> _SOURCE MATERIAL_
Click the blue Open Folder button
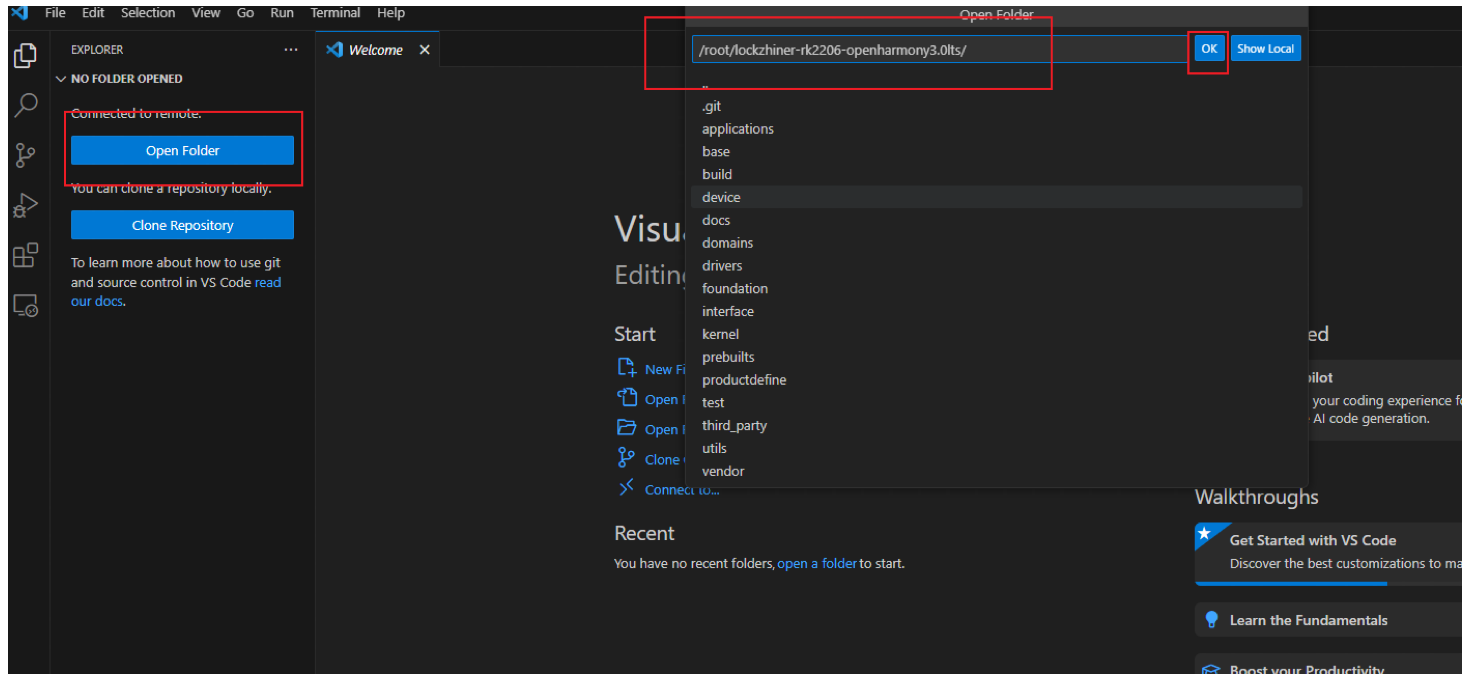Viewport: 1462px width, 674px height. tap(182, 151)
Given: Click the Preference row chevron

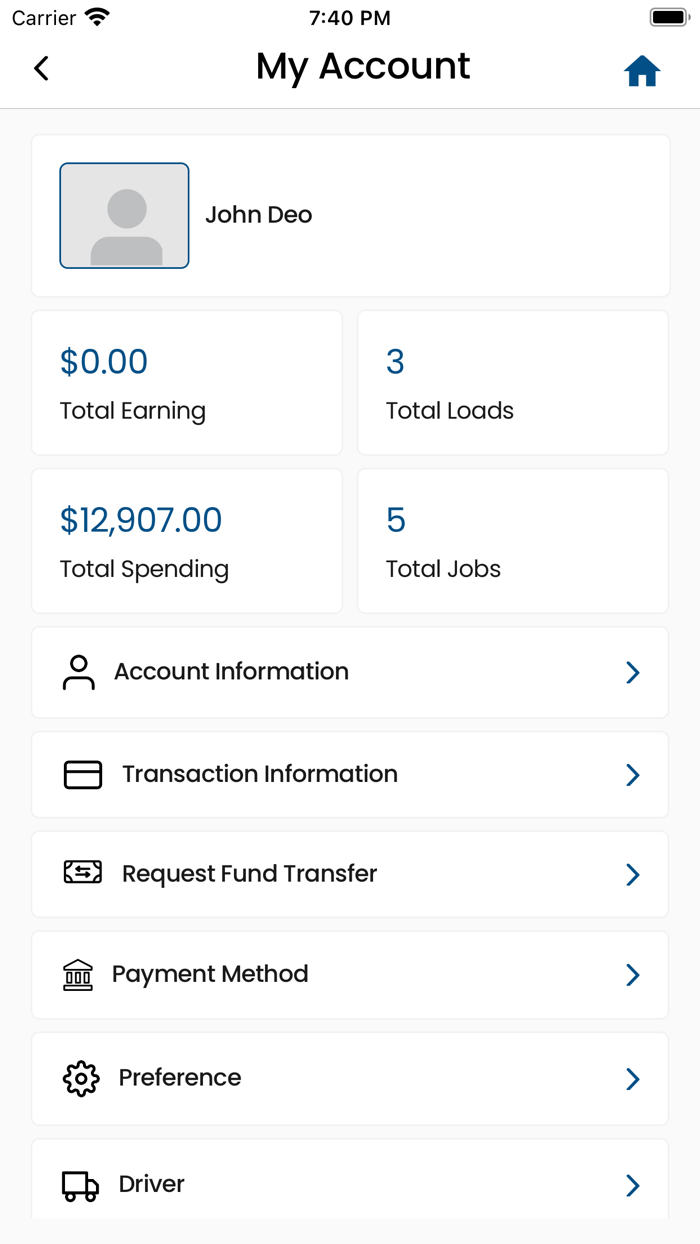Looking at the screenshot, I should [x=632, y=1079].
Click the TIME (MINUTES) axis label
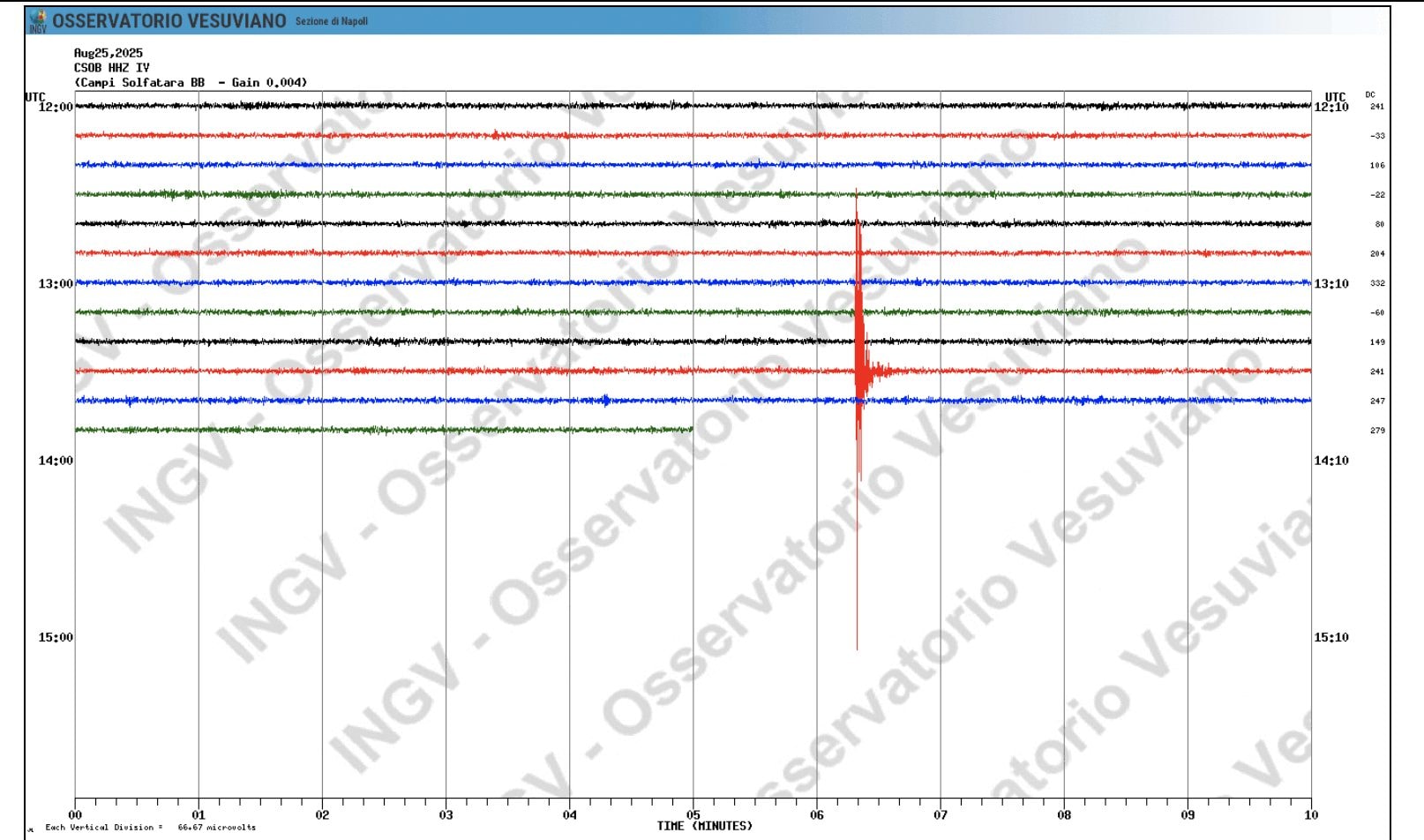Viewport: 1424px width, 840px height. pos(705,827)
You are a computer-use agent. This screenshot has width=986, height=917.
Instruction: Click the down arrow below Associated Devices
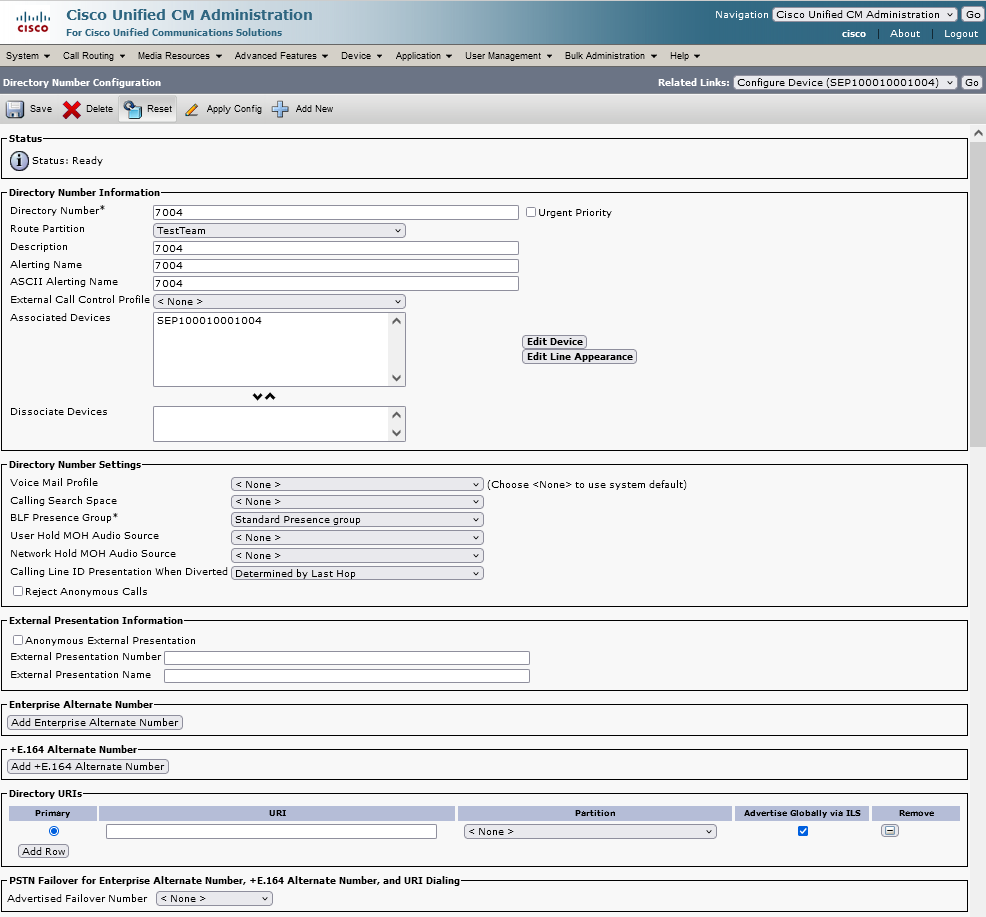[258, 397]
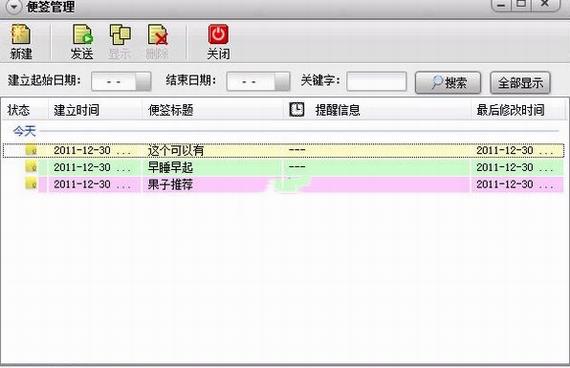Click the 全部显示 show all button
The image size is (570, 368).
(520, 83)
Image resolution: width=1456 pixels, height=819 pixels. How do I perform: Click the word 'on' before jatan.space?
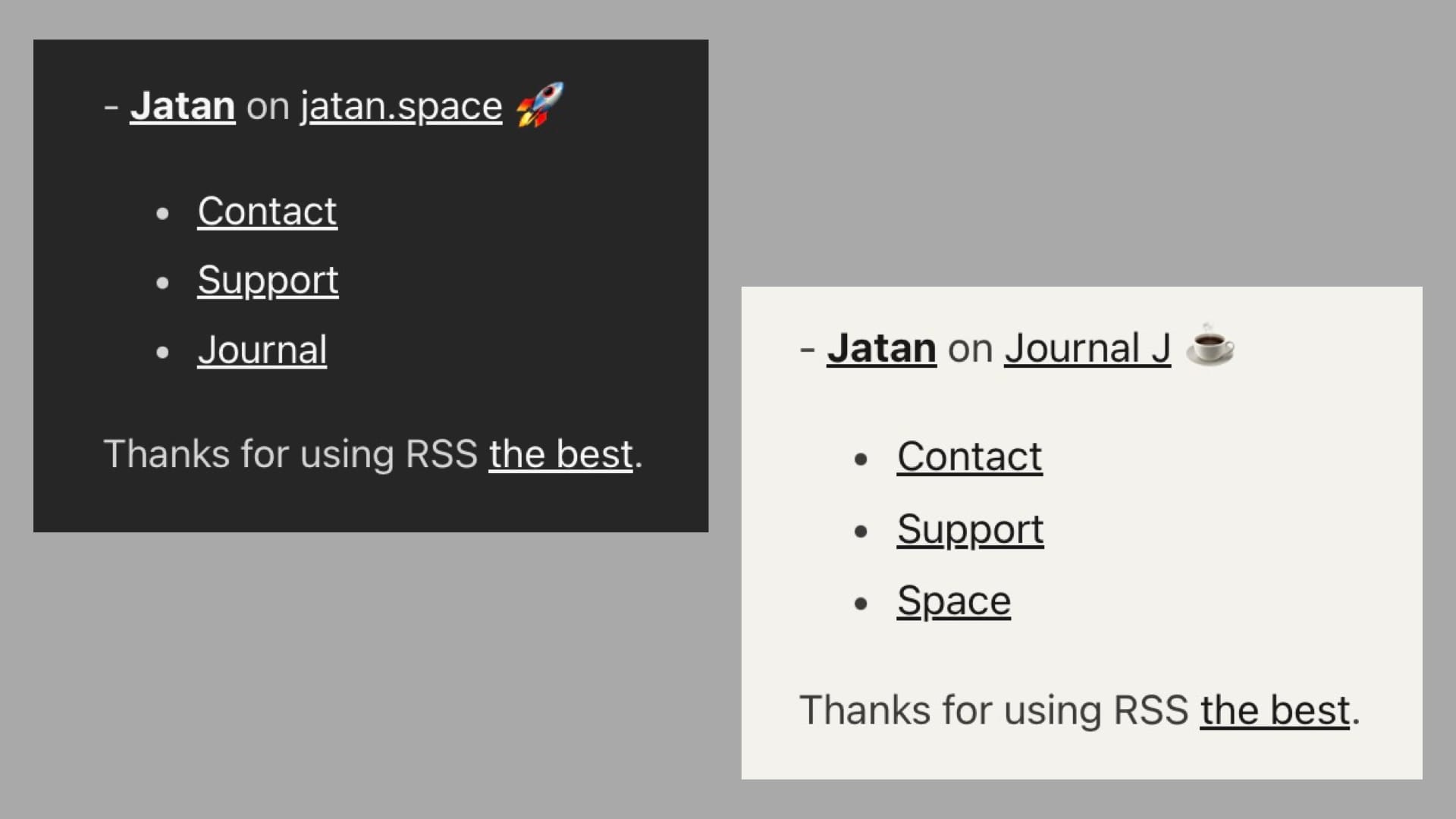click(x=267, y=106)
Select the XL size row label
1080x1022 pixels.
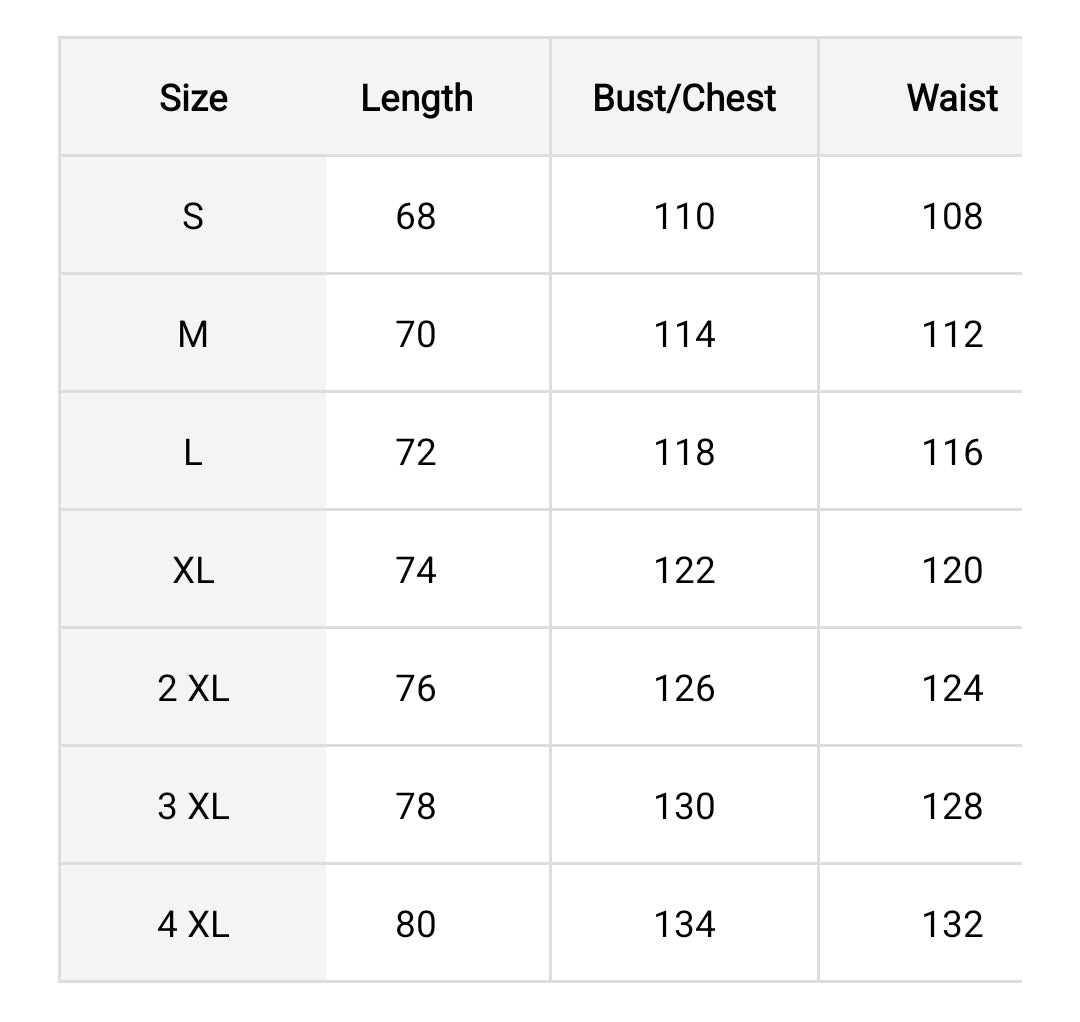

> _WHAT TO PRODUCE_
Copy the lines above word for word, leaving out the pictures.

> _EXERCISE RESPONSE_
Click the blue Open Folder button
Viewport: 1462px width, 674px height. tap(182, 151)
Given: Click the Preference row chevron

Looking at the screenshot, I should [x=632, y=1079].
Click the TIME (MINUTES) axis label
Viewport: 1424px width, 840px height. pos(705,827)
You are a computer-use agent. This screenshot has width=986, height=917.
Instruction: Click the down arrow below Associated Devices
[258, 397]
Click the 全部显示 show all button
The image size is (570, 368).
(520, 83)
Image resolution: width=1456 pixels, height=819 pixels. How do I perform: Click the word 'on' before jatan.space?
click(x=267, y=106)
Select the XL size row label
1080x1022 pixels.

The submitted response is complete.